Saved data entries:
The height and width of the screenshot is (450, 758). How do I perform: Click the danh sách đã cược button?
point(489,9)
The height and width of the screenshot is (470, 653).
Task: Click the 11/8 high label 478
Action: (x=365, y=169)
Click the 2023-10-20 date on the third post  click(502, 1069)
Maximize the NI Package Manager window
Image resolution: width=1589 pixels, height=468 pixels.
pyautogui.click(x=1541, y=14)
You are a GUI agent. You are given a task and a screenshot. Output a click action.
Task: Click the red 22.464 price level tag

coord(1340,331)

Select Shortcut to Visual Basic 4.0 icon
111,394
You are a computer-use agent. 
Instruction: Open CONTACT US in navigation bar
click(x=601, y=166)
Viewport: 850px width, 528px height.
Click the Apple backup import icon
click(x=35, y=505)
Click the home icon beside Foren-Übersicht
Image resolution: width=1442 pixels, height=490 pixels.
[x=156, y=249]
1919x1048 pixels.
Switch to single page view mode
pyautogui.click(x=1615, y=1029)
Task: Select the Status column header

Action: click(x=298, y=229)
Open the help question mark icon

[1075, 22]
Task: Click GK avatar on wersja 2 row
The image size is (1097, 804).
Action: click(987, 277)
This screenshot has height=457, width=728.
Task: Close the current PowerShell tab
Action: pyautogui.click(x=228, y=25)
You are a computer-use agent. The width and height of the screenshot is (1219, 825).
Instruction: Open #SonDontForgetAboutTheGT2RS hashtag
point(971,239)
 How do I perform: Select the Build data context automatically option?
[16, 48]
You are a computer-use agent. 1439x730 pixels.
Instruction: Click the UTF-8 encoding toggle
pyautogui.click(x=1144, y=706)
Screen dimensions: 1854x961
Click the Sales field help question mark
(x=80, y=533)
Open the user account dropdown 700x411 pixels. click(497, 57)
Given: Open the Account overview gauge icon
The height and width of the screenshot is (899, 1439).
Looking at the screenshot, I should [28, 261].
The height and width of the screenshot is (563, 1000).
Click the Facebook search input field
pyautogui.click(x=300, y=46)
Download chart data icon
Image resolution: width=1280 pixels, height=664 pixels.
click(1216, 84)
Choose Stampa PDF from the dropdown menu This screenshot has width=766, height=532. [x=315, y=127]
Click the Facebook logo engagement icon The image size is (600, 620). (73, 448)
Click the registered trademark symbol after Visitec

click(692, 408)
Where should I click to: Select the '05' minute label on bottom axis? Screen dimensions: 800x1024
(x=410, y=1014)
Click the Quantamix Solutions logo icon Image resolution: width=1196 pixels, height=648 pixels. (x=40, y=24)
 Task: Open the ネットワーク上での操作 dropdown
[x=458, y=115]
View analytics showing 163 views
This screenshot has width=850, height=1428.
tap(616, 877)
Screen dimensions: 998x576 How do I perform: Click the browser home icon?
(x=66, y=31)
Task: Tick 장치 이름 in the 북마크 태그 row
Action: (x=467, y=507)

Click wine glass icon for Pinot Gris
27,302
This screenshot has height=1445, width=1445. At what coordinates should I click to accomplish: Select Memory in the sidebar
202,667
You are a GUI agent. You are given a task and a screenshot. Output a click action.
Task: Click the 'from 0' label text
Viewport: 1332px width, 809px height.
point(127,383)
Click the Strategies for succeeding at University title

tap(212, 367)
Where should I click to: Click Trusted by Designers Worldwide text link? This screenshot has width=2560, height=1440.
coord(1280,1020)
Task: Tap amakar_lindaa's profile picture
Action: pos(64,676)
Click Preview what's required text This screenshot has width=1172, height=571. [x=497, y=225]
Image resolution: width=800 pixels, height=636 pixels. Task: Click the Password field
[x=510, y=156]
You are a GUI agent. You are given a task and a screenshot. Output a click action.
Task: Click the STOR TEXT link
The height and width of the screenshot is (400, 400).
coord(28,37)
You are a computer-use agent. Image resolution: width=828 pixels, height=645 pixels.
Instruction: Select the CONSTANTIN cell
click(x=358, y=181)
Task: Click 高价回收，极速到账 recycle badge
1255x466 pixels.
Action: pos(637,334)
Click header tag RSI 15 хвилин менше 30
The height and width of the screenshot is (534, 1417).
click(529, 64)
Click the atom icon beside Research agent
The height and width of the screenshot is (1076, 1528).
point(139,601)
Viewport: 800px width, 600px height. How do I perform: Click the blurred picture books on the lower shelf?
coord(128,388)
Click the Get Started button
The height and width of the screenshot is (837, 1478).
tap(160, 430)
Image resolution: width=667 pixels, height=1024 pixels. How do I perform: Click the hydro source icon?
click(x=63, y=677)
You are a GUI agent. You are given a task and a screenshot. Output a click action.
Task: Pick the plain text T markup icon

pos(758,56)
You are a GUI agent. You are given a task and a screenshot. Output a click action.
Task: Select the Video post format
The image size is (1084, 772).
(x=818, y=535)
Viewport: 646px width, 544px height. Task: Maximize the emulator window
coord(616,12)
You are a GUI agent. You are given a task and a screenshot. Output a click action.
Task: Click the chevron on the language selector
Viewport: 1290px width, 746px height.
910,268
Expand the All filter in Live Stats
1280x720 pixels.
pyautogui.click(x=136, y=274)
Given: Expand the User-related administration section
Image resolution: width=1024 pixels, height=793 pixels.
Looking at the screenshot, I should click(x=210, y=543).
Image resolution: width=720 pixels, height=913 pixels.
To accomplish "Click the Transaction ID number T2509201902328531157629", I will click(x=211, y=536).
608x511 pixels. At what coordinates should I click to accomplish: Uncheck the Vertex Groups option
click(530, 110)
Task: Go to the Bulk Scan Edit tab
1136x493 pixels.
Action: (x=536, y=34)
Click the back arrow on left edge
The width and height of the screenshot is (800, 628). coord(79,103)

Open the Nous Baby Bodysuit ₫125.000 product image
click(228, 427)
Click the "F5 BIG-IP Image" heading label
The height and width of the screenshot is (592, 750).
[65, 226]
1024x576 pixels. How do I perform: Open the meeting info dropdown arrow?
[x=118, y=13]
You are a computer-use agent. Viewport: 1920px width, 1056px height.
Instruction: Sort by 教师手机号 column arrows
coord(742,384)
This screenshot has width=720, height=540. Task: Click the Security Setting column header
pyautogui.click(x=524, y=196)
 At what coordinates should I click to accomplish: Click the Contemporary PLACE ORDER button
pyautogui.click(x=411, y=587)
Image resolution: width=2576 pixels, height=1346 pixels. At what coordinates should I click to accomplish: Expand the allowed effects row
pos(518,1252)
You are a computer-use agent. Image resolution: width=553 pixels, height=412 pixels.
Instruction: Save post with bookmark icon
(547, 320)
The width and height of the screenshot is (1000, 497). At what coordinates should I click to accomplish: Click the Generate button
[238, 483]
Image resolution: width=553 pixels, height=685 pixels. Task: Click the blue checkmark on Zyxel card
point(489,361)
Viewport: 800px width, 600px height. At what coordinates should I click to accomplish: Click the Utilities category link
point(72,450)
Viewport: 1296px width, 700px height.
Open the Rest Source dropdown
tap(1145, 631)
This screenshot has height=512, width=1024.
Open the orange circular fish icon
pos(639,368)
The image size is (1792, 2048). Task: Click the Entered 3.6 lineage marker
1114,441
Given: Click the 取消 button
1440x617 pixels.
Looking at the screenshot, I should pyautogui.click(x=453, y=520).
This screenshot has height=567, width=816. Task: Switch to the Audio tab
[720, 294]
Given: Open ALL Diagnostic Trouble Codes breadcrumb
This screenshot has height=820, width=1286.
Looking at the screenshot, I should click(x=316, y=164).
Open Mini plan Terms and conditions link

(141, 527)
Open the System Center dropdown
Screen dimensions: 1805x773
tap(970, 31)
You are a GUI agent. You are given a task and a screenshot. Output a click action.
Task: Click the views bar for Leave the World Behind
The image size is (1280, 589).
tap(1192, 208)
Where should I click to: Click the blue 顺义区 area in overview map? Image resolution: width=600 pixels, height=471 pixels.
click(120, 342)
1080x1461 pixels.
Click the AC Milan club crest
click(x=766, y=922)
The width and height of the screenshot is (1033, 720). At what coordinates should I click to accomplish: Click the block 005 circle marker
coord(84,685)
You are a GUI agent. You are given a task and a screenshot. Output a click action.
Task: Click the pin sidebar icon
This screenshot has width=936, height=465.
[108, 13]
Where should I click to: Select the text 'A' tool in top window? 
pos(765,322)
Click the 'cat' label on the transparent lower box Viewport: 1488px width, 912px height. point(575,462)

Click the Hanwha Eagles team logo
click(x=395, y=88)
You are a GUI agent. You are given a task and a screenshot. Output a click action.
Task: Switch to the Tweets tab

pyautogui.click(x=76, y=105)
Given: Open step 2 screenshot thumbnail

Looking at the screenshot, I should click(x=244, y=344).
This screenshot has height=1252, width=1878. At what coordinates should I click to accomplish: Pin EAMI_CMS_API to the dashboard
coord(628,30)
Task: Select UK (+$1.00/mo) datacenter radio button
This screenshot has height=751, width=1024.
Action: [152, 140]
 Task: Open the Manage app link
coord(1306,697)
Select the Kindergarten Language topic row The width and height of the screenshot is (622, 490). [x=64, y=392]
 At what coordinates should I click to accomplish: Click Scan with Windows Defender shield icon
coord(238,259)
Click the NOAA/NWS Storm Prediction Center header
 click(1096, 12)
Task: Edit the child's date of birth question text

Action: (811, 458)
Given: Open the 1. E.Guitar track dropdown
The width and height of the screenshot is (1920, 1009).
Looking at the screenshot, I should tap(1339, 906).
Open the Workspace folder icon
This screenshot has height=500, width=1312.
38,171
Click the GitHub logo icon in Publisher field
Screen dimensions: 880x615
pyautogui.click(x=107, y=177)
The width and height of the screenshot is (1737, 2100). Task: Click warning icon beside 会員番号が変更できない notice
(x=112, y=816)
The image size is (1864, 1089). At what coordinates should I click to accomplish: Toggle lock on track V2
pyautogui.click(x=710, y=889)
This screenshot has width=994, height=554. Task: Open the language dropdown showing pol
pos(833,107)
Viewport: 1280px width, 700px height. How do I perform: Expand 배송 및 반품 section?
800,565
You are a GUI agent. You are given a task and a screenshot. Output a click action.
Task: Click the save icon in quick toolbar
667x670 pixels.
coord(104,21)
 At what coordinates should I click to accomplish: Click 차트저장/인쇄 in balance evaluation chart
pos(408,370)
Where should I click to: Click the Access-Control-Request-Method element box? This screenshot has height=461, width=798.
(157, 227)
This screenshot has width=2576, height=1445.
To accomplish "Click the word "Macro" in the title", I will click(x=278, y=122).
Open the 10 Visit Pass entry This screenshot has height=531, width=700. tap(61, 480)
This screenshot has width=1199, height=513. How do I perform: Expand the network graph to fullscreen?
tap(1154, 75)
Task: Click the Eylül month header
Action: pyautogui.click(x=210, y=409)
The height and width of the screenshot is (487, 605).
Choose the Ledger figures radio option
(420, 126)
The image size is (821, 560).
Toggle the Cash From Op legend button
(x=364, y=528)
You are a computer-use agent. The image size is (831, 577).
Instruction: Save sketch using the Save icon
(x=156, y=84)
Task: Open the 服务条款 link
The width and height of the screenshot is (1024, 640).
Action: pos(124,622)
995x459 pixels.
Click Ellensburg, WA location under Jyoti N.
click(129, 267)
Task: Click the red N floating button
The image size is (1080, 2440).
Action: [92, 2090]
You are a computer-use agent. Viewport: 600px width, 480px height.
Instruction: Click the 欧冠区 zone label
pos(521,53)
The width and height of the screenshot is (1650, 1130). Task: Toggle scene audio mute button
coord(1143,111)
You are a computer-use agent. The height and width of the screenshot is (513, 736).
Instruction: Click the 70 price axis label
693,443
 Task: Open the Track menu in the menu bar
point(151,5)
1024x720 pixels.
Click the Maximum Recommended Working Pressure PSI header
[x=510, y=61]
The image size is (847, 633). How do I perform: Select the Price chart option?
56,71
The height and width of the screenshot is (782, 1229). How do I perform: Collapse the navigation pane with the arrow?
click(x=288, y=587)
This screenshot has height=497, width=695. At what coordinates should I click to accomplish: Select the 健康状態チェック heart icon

Task directions
Scan the records above, then copy out each line that mentions "will".

Output below
To accomplish "Click the Transaction ID number T2509201902328531157629", I will click(x=211, y=536).
To accomplish "Click the word "Macro" in the title", I will click(x=278, y=122).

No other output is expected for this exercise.